Sharlene McGee, policy manager in the Healthy Lives team at The Health Foundation, says new devolution powers and local growth plans should lay the ground for health in all policies, not just some.

Sharlene McGee (c) The Health Foundation

Sharlene McGee (c) The Health Foundation

Health is moving up the agenda at the Ministry of Housing, Communities and Local Government with the recent publication of the English Devolution and Community Empowerment Bill. The new health duty for strategic authorities is a welcome recognition of the role local leaders can play in shaping health. They will now need to consider how they impact on health and health inequalities across ‘any of their functions'.

A wave of new powers supporting the Government's ambition to deliver economic growth includes a requirement for mayors to produce and publish local growth plans. There are inextricable links between growth and health. Being in poor health is a growing barrier to economic participation and is shortening lives prematurely. In local authority areas with the highest rates of premature deaths, people are almost twice as likely to die before they are 75 than in areas with the lowest rates. There are clear links between ill health and stalling growth. Education, occupation and deprivation levels are behind most of the variation in avoidable premature deaths.

Given how good health and growth are mutually reinforcing, it is a concerning omission that the recently released guidance for local growth plans overlooks health.
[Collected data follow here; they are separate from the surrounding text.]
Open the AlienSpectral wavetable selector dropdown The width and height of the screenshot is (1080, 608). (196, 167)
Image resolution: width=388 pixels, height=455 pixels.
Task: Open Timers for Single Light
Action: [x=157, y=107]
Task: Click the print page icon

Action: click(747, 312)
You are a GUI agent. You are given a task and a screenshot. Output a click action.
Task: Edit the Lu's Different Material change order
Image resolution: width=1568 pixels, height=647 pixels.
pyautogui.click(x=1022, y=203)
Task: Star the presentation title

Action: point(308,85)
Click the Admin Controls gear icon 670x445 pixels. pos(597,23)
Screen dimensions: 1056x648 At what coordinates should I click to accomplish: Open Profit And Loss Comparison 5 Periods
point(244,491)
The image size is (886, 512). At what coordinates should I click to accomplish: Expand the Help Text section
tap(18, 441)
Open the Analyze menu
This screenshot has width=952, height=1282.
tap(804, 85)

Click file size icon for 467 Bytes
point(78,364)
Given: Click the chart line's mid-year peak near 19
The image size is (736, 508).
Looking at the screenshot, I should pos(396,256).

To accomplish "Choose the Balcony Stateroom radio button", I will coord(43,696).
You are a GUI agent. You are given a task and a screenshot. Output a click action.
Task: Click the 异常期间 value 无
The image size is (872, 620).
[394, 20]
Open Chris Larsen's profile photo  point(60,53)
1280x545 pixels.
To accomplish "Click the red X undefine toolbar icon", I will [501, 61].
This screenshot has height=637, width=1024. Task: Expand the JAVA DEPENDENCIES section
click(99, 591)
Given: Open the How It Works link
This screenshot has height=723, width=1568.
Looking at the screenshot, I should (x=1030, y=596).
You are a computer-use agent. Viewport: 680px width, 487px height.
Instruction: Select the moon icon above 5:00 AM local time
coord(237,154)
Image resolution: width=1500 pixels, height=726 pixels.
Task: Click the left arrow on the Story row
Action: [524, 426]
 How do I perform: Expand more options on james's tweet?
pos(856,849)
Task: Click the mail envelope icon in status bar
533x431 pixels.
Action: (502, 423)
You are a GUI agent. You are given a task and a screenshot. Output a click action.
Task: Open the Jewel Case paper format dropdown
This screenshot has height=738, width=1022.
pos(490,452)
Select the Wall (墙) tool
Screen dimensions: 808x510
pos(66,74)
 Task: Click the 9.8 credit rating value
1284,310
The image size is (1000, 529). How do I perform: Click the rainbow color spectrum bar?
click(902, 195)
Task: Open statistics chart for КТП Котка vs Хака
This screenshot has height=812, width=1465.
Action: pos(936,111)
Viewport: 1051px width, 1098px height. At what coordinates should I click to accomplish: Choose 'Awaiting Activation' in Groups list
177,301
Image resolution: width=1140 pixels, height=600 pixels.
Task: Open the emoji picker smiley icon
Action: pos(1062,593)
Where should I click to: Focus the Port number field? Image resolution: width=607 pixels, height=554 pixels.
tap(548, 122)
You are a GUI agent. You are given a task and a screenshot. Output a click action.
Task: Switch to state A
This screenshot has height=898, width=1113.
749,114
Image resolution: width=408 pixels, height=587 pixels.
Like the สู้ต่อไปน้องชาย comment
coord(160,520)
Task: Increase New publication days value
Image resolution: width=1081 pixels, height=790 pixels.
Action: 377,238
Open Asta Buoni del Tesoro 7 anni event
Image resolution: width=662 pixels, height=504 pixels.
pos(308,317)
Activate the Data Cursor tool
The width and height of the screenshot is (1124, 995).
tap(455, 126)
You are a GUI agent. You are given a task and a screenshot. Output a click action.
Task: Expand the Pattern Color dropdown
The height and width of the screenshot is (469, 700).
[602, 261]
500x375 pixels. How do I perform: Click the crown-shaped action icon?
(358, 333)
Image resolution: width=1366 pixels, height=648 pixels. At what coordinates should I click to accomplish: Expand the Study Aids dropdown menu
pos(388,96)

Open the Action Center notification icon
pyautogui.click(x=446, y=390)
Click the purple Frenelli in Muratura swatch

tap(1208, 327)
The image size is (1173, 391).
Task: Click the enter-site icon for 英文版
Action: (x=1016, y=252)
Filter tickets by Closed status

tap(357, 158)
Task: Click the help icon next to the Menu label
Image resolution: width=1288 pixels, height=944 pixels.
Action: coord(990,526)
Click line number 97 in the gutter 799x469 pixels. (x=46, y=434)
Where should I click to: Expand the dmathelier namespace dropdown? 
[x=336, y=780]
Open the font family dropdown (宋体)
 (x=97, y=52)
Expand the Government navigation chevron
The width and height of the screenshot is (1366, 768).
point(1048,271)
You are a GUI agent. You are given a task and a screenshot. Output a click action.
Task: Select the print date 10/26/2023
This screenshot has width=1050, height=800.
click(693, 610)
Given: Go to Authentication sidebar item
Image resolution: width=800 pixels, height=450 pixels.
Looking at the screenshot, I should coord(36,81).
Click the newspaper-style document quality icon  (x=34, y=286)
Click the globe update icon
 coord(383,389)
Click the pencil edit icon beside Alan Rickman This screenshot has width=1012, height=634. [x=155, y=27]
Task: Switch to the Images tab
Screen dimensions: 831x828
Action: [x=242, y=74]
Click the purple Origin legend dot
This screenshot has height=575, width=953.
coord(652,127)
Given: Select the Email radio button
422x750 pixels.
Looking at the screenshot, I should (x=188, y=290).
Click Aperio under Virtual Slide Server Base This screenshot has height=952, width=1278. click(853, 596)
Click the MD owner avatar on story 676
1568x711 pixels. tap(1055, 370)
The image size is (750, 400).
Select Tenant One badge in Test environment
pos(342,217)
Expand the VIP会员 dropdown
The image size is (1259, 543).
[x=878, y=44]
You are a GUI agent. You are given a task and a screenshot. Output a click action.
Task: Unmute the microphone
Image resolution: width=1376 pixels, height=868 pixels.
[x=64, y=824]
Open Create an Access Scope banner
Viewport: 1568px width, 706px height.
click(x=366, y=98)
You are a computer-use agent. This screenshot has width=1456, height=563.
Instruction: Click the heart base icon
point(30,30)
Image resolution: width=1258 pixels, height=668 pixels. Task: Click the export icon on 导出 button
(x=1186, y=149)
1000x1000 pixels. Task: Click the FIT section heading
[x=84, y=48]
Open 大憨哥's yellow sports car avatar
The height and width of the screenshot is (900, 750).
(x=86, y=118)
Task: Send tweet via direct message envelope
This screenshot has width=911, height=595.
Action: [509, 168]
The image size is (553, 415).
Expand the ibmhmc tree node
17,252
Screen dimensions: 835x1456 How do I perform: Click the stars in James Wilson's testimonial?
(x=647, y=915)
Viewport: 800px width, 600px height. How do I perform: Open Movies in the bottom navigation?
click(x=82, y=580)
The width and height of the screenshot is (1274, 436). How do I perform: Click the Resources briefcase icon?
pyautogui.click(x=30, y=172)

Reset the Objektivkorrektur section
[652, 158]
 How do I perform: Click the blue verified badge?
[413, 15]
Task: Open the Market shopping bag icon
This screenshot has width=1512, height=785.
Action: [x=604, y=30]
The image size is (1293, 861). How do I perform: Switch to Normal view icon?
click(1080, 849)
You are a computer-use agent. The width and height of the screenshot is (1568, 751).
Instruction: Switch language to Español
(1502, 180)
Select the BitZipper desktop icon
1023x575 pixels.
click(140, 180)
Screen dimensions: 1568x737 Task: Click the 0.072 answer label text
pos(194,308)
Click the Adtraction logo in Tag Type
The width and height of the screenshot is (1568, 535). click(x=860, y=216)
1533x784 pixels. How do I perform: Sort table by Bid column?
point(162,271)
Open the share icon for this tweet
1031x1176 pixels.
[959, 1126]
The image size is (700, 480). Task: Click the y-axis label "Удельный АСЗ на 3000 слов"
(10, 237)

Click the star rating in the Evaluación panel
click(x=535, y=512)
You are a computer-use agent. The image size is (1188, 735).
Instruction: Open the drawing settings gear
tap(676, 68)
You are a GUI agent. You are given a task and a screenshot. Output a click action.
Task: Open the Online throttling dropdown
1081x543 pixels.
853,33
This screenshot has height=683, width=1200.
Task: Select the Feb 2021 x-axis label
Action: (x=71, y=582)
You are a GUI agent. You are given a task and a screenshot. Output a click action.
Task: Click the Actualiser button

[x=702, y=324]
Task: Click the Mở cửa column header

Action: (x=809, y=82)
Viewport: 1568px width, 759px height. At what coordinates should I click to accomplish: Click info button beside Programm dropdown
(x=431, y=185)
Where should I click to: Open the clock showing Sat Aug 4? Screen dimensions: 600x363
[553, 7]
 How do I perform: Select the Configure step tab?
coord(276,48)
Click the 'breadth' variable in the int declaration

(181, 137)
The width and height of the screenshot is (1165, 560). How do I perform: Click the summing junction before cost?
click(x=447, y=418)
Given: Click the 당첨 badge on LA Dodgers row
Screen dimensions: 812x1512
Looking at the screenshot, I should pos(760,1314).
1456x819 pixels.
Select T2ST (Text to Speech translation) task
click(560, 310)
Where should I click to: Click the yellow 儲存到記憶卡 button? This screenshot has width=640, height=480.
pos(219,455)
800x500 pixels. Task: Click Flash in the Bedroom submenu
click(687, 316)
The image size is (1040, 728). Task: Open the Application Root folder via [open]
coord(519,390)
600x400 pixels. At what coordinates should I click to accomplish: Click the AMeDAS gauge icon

Although health has emerged in the local growth shared priorities agreed between the Government and each mayoral strategic authority, this has so far been limited to greater integration of work and health services for people who are economically inactive.

Better wraparound support for people in ill health would of course be a positive step. However, if the Government meets its goal of halving the gap in healthy life expectancy between regions, greater ambition is needed across all efforts to drive growth. There is scope to go much further - local leaders are already pioneering new approaches to improve health within inclusive growth strategies, such as establishing new anchor practices and setting new standards for private sector contracts. Currently, these are one-offs, often without a long-term commitment and it won't happen everywhere without the Government setting minimum expectations.

Five stress tests are set out below to guide the Government and mayoral strategic authorities in developing local growth plans.

1. Is health recognised as essential to delivering growth?

Rather than being simply an outcome of economic growth, good health is a precondition for stronger local economies. Without it, people can't participate fully in the labour market and contribute to local economies. In Oxford, life expectancy for men is 79.5 years and £7.6bn gross value added (GVA) is generated in the area. However, in Blackpool, life expectancy is 73 years for men, with £5.5bn GVA.

Growth plans that fail to address ill health will overlook a major barrier to prosperity. The integration of health and economic participation, as seen in the Workwell Vanguards and Trailblazer pilots, is important, however, good quality employment should be a cornerstone of the jobs newly created.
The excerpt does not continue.